In some embodiments, the first selection mode is at least one of a text-based selection mode, a point based selection mode, or a bounding shape based selection mode.

According to some embodiments, the second selection mode is at least one of a text-based selection mode, a point based selection mode, or a bounding shape based selection mode.

Some embodiments further comprise applying the extraction mask to the accessed image to produce an output image.

Some embodiments further comprise refining the edges of each selected image mask.

Some embodiments further comprise refining the edges of the extraction mask.

According to some embodiments, refining the edges comprises generating a pixel-level precise mask.

In some embodiments, a matting model is used to generate the pixel-level precise mask.

In some embodiments, the refined mask includes non-binary values.

In some embodiments, generating the extraction mask comprises combining each of the at least two selected image masks.

According to some embodiments, combining each of the at least two selected image masks comprises generating an empty image mask and performing a logical OR operation between the empty image mask and each of the at least two selected image masks.

According to some embodiments, generating at least one new image mask comprises providing the accessed image and the at least one user input to a machine learning based segmentation tool.

In some embodiments, generating at least one new image mask comprises providing the accessed image and the at least one user input to a machine learning based object detection tool.

Some embodiments relate to a method for extracting a portion of an image, the method comprising:

- accessing an image for editing;
- receiving at least one first user input related to the accessed image, the at least one user input corresponding to at least one first image element of the accessed image;
- based on the at least one first user input, generating at least one first image mask;
- receiving at least one second user input related to the accessed image, the at least one second user input corresponding to at least one second image element of the accessed image;
- based on the at least one first user input, generating at least one second image mask; and
- generating an extraction mask based on each of the at least one first image mask and the at least one second image mask, to allow the portion of the image defined by the extraction mask to be extracted.

In some embodiments, the first user input is received in a first selection mode, and the second user input is received in a second selection mode, wherein the first selection mode is different from the second selection mode.

In some embodiments, the first selection mode is at least one of a text-based selection mode, a point based selection mode, or a bounding shape based selection mode.

According to some embodiments, the second selection mode is at least one of a text-based selection mode, a point based selection mode, or a bounding shape based selection mode.

Records for locating described items:
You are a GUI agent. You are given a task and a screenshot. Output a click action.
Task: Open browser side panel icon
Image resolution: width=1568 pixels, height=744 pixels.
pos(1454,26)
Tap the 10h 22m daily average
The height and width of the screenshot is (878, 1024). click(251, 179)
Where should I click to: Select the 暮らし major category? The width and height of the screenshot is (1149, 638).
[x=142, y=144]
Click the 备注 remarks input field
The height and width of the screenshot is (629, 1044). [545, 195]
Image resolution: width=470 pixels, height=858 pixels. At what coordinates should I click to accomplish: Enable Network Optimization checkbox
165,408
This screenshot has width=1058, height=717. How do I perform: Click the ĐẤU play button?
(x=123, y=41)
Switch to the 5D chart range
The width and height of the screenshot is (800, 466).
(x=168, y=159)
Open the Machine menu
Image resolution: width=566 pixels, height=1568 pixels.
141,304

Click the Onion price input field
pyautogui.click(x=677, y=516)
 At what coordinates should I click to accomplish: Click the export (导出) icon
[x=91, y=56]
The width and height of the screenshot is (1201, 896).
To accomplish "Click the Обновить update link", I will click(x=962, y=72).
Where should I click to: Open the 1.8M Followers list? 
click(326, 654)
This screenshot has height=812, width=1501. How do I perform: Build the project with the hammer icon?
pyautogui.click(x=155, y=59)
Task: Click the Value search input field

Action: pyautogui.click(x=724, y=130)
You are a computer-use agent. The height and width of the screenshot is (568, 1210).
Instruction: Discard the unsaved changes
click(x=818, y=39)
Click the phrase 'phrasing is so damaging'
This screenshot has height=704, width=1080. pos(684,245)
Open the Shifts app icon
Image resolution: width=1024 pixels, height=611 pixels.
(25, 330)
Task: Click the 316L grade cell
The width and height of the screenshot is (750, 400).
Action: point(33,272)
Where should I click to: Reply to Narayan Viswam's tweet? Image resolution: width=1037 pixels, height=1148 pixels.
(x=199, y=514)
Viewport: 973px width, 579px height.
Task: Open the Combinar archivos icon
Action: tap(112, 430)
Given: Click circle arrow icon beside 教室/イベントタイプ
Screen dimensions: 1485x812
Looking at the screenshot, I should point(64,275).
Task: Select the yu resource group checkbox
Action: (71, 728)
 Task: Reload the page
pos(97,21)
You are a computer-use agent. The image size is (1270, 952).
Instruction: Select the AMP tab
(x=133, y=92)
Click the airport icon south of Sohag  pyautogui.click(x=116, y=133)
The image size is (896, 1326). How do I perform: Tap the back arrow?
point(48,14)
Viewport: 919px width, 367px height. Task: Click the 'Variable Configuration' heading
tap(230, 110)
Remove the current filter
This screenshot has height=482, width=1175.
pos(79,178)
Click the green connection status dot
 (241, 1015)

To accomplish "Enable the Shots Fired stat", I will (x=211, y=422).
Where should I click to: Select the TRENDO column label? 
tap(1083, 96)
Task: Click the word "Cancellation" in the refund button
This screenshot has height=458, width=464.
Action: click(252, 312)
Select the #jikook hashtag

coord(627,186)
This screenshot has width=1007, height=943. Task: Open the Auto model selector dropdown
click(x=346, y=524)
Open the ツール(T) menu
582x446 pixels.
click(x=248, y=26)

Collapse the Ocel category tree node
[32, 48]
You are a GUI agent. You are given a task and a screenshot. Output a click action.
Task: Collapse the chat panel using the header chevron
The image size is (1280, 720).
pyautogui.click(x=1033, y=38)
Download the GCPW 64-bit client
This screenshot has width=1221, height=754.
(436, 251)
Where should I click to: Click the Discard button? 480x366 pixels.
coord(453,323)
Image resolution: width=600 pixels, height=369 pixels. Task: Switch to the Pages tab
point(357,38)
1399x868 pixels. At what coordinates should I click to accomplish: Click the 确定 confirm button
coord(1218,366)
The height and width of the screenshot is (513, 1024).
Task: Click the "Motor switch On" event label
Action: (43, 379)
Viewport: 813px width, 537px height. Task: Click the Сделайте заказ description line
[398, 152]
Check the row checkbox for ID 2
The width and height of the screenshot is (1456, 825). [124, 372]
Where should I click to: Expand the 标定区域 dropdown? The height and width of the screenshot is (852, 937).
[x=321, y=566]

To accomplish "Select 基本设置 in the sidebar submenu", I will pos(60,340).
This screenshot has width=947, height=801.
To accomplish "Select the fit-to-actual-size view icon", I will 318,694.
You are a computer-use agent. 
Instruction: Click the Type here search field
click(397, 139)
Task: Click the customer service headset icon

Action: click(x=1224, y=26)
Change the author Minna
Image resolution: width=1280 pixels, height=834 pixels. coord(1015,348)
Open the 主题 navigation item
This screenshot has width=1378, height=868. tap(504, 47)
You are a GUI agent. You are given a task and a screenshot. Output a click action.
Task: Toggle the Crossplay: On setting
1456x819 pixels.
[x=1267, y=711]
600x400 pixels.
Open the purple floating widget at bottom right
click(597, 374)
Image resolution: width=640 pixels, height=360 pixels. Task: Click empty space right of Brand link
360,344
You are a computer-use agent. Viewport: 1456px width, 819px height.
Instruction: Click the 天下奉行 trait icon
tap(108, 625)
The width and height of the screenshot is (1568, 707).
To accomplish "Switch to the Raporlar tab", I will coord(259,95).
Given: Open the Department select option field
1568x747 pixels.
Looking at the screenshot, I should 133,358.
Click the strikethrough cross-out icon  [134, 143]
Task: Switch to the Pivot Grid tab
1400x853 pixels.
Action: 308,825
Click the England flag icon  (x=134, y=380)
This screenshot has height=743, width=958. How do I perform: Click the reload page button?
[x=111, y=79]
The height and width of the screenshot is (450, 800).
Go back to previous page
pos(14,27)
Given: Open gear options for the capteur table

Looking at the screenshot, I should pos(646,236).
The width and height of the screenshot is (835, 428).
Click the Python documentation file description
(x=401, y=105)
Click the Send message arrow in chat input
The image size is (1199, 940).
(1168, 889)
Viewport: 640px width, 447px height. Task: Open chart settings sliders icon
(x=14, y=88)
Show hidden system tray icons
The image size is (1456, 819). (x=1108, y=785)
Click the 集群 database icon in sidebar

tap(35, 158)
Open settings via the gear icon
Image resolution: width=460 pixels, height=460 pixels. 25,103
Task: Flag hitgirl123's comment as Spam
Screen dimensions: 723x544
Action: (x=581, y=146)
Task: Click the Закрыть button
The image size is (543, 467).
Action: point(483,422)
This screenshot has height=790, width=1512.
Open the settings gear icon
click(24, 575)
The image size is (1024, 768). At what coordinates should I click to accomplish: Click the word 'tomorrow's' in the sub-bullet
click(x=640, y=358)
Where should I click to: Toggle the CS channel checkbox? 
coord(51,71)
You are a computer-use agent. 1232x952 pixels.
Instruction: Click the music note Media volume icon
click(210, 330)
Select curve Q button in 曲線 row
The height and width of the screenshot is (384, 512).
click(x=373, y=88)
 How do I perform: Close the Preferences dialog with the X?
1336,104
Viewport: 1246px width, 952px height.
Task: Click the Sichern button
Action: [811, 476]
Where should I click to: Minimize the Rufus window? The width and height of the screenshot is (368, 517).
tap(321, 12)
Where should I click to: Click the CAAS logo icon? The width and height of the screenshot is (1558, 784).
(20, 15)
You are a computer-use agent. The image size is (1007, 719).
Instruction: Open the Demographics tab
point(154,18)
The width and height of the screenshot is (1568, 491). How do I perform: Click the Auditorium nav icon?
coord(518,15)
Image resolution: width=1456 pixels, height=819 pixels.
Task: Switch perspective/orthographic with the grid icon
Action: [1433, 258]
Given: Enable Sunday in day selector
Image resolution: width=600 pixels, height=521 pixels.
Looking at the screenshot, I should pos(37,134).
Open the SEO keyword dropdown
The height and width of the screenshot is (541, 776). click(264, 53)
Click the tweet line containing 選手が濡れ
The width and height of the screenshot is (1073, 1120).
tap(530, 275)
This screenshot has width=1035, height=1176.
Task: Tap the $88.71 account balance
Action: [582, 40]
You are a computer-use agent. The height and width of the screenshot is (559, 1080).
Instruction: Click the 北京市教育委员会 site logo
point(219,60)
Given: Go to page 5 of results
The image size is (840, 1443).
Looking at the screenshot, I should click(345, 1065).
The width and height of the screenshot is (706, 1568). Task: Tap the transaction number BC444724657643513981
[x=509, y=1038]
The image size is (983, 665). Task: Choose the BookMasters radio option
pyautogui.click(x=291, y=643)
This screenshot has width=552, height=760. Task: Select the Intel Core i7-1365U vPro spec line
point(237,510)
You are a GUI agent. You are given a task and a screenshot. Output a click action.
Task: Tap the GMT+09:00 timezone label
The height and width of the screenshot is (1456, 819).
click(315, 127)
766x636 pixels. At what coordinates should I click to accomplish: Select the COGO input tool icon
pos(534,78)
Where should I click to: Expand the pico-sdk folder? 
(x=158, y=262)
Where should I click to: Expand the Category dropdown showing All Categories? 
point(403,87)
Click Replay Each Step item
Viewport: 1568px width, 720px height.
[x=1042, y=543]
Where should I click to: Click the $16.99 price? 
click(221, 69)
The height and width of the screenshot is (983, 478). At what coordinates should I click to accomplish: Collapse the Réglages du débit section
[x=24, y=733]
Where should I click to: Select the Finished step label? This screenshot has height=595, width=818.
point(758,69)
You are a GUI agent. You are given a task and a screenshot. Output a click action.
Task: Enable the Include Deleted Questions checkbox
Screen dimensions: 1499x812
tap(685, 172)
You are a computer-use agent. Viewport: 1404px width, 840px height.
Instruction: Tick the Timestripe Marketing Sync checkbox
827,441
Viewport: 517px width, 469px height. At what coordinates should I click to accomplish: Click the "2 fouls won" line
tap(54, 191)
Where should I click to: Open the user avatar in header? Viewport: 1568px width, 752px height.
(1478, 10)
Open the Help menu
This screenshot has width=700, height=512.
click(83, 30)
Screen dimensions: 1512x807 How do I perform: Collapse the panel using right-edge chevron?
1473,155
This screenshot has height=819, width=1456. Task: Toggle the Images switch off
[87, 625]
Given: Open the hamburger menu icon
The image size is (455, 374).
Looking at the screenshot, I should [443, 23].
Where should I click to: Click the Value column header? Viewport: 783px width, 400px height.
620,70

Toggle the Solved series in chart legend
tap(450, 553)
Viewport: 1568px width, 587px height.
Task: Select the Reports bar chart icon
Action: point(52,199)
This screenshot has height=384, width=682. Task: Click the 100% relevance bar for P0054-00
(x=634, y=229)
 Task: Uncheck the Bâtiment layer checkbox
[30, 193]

Task set:
1) In the excerpt on image extraction masks, what kind of model is used to generate the pixel-level precise mask?
2) Carry on the excerpt on image extraction masks from the point where it ends.

Answer list:
1) A matting model.

2)
Some embodiments further comprise applying the extraction mask to the accessed image to produce an output image.

Some embodiments further comprise refining the edges of the at least one first image mask.

Some embodiments further comprise refining the edges of the at least one second image mask.

Some embodiments further comprise refining the edges of the extraction mask.

Some embodiments further comprise refining the edges comprises generating a pixel-level precise mask.

In some embodiments, a matting model is used to generate the pixel-level precise mask.

According to some embodiments, the refined mask includes non-binary values.

According to some embodiments, generating the extraction mask comprises combining the at least one first image mask with the at least one second image mask.

In some embodiments, combining the at least one first image mask with the at least one second image mask comprises generating an empty image mask and performing a logical OR operation between the empty image mask, the at least one first image mask and the at least one second image mask.

In some embodiments, generating at least one new image mask comprises providing the accessed image and the at least one user input to a machine learning based segmentation tool.

In some embodiments, generating at least one new image mask comprises providing the accessed image and the at least one user input to a machine learning based object detection tool.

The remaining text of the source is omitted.